> [Exercise directions]:
In the copy, include no images, and repeat each entry precisely as written.

> [Task data]:
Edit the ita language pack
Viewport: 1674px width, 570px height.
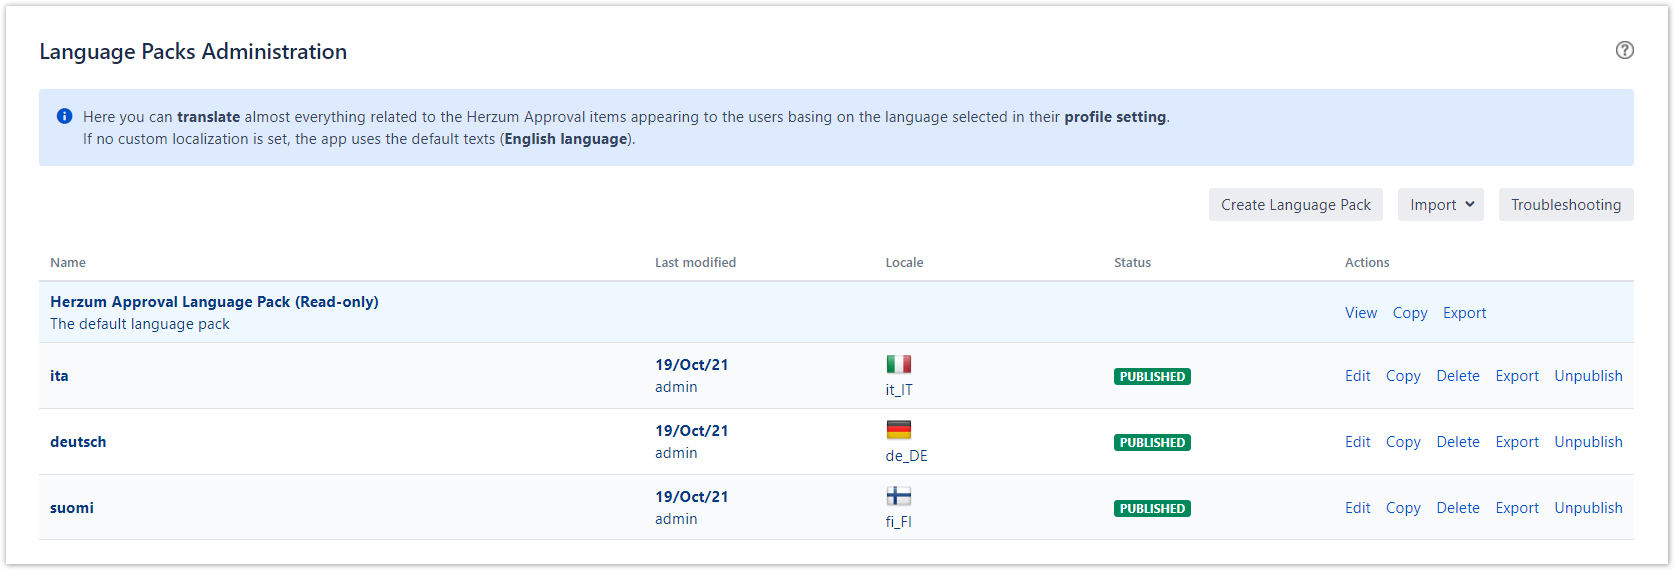(x=1357, y=376)
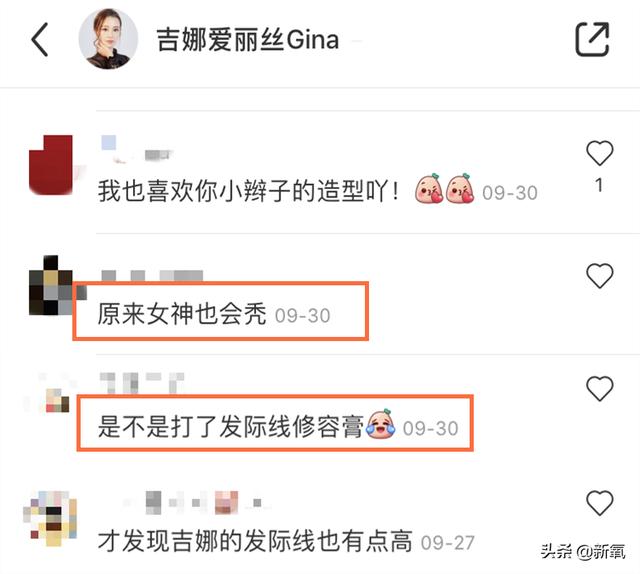The width and height of the screenshot is (640, 574).
Task: Select comment 我也喜欢你小辫子的造型吖
Action: (x=248, y=191)
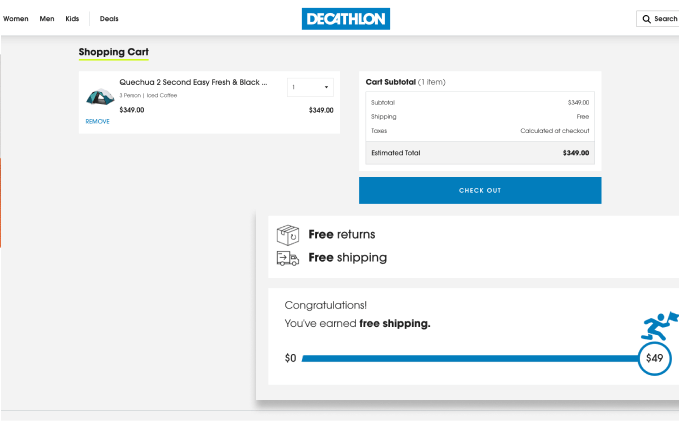The width and height of the screenshot is (679, 424).
Task: Click the $49 circle marker
Action: pyautogui.click(x=654, y=358)
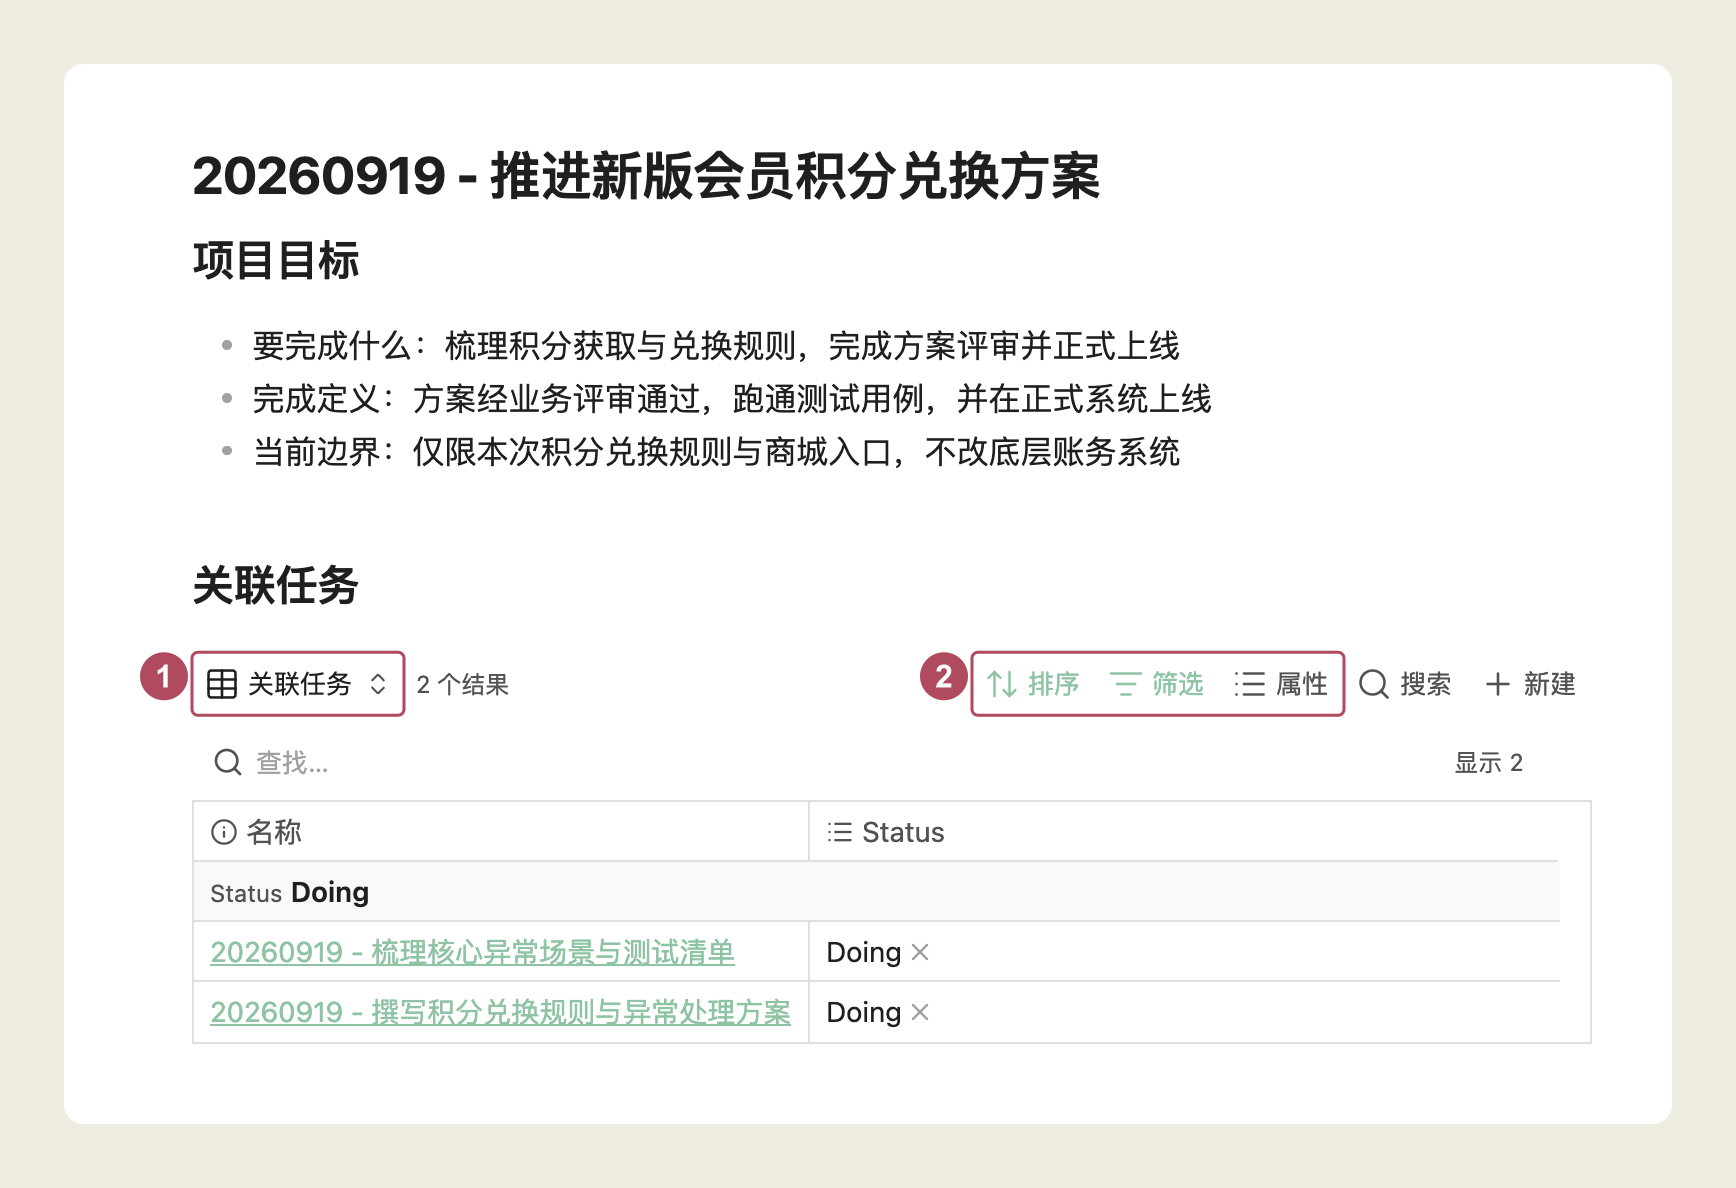Open the 筛选 filter option
The image size is (1736, 1188).
coord(1157,684)
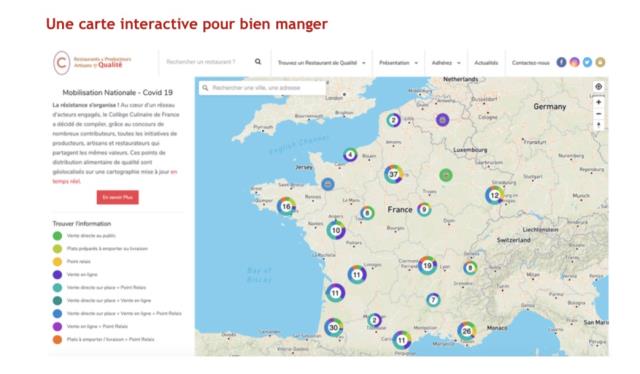Image resolution: width=640 pixels, height=374 pixels.
Task: Focus the map's city or address search field
Action: click(262, 88)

> [Your response]:
Edit the ita language pack
Viewport: 1674px width, 570px height.
(x=1357, y=376)
The width and height of the screenshot is (640, 574).
Task: Select comment 我也喜欢你小辫子的造型吖
Action: (x=248, y=191)
The width and height of the screenshot is (679, 424).
Task: Click the $49 circle marker
Action: pyautogui.click(x=654, y=358)
Open the 筛选 filter option
The image size is (1736, 1188).
coord(1157,684)
Image resolution: width=640 pixels, height=374 pixels.
Task: Focus the map's city or address search field
Action: click(262, 88)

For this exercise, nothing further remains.